A SMF sponsor is Vacuum Sealers Unlimited
I read a lot of positive comments on their product line.


----------



## Steve H (Oct 17, 2022)

How often do you think you'll need a 16"seal? I have the Maxvac 500. And haven't yet needed a bag larger than that.


----------



## SmokinAl (Oct 17, 2022)

Actually it is a nice feature to have a 16” bar. It gives you the option of sealing 2 bags at once or using 15” bags. I have a Vacmaster 380. We use it so much, it stays on the counter all the time.
Al


----------



## Winterrider (Oct 17, 2022)

Vacmaster 360 owner. The 16" is nice for larger items (seldom) or as Al stated, seal 2 at same time.


----------



## mr_whipple (Oct 17, 2022)

My gamesaver has been starting to hiccup lately so I've been looking around, and just pulled the trigger on the vacmaster 360. No tax, free shipping and for 299 seems like a great deal.


----------



## blmmlb (Oct 17, 2022)

Steve H said:


> How often do you think you'll need a 16"seal? I have the Maxvac 500. And haven't yet needed a bag larger than that.
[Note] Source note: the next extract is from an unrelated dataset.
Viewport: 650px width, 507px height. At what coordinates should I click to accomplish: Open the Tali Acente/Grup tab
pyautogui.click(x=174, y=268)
I'm not sure about having to use 16" I am just thinking it would be nice if needed. I sometimes will package whole deer legs and they don't always fit with my current one but it can only do 11 inch bags so they might fit it the 14 inch.


----------



## blmmlb (Oct 17, 2022)

SmokinAl said:


> Actually it is a nice feature to have a 16” bar. It gives you the option of sealing 2 bags at once or using 15” bags. I have a Vacmaster 380. We use it so much, it stays on the counter all the time.
> Al


They don't make the vacmaster 380 if they did that is the one i would go with they only have the 360 and I have read alot of mixed reviews on it and only comes with a one year warranty where-as the Lem 500 is 2 year and 1000 is 5 year and the meat on says limited lifetime.


----------



## SmokinAl (Oct 17, 2022)

blmmlb said:


> They don't make the vacmaster 380 if they did that is the one i would go with they only have the 360 and I have read alot of mixed reviews on it and only comes with a one year warranty where-as the Lem 500 is 2 year and 1000 is 5 year and the meat on says limited lifetime.


Thanks for the update, I didn’t know that. I bought mine when they first came out.
Al


----------



## negolien (Oct 17, 2022)

shrug I got an inkbird about a year ago works good for me.


----------



## Sven Svensson (Oct 17, 2022)

I have the LEM 500 and the Magic Vac Jumbo30. I’ve used the LEM maybe 10 times over the years as it’s very big. The MV is my workhorse and as 

 Steve H
 mentioned, I rarely need a bag over 12”. I just smoked two shoulder hams and both fit very nicely into a 12” bag. I’ve only used the 500 on giant leg hams.


----------



## rexster314 (Oct 17, 2022)

blmmlb said:


> Has anyone tried the meat! Your maker 16" vacuum sealer. It seems to have alot of nice features for the price but I can't find many reviews on it. I'm also looking at the LEM maxvac 1000 and 500 but they are only 14" any input is greatly appreciated.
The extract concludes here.